多分、弱い人間ほど「現世の全ての厄介事を放棄し、死の世界に逃れたい」という事を思ってしまいがちなんだと思います。そして、ベンも「罪を背負ったまま生きる」という選択が出来なかった、弱くて臆病な人だったんでしょう。
でも、ただ逃げるだけじゃなく、「報われない善人」というのを探し出して助けるという使命を科して、それをやり遂げるまでエスケープ・フロム・人生を延期するという道を選んだんですからね。私としては、むしろ尊敬に値するぐらいですよ。
もしかしたらこの映画、主人公を強い人間と見るか弱い人間と見るか、という所でも評価は分かれてくるのかもしれないですね(偽善者だからとかは関係無しに・笑)。
確かに、この主人公を精神的に強い人間と思うなら、罪と正面きって向き合わない所にもどかしさを感じたり、行動が自己満足に思えるというのも理解出来るような気がします(そう思うと、何度も地球を救った男、ウィル・スミスが演じるのはミスキャストだったのかもしれないですね)。
でも、私には、「心の弱い人間が、自分の出来る中で精一杯の事をやった」と思えてしまうんですよね。
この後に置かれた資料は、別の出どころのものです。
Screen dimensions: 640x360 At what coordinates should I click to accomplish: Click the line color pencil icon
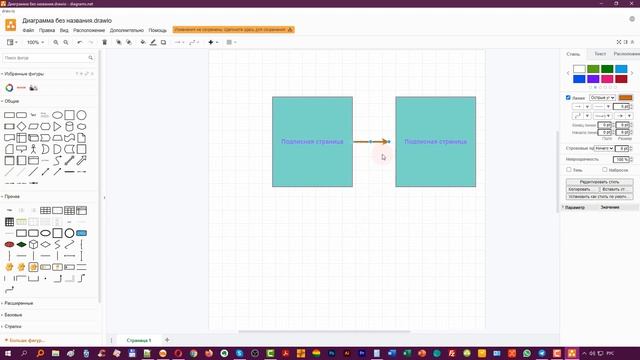[153, 42]
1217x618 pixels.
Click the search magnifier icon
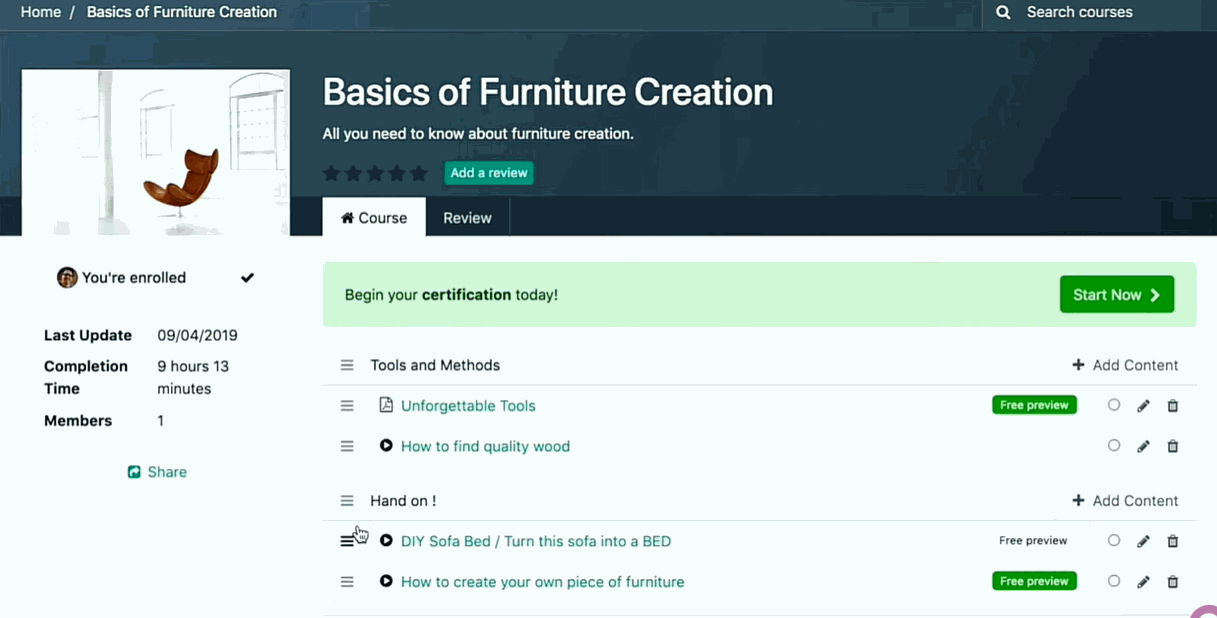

かく言う私も、生まれたての子豚のごとく弱くて臆病なタイプなので、ベンが最終的に選んだ道も、人として正しい道だとは思わないですけど、理解は出来るんですよね。そして、この「心の弱さ」というのを批判して欲しくないとも思うんです。そりゃ批判する側の人達はきっと強靭な精神力を持っていて、どんな時でも、確実に人として正しい行いをする事も出来るんでしょうけどさ。それが出来ない人もいるんですよ(こんな事を言っても、負け犬の遠吠えでしかないんですけどね)。
ただ、そんな私でも、ベンの行動に一つ、合点のいかない所がありました。
それは、善行の対象が、何故事故の遺族ではないんだろう、という点です。
善行の対象が、何で全くの他人じゃないといけなかったのか、という辺りが分かると、この映画が本当は何を言いたい映画なのか、というのが見えてくるような気がするんですけどね。
いや、人の心の弱さなんて、きっとこの映画のテーマなんかじゃないですよ(爆)。上記のは私の単なる感想ですから。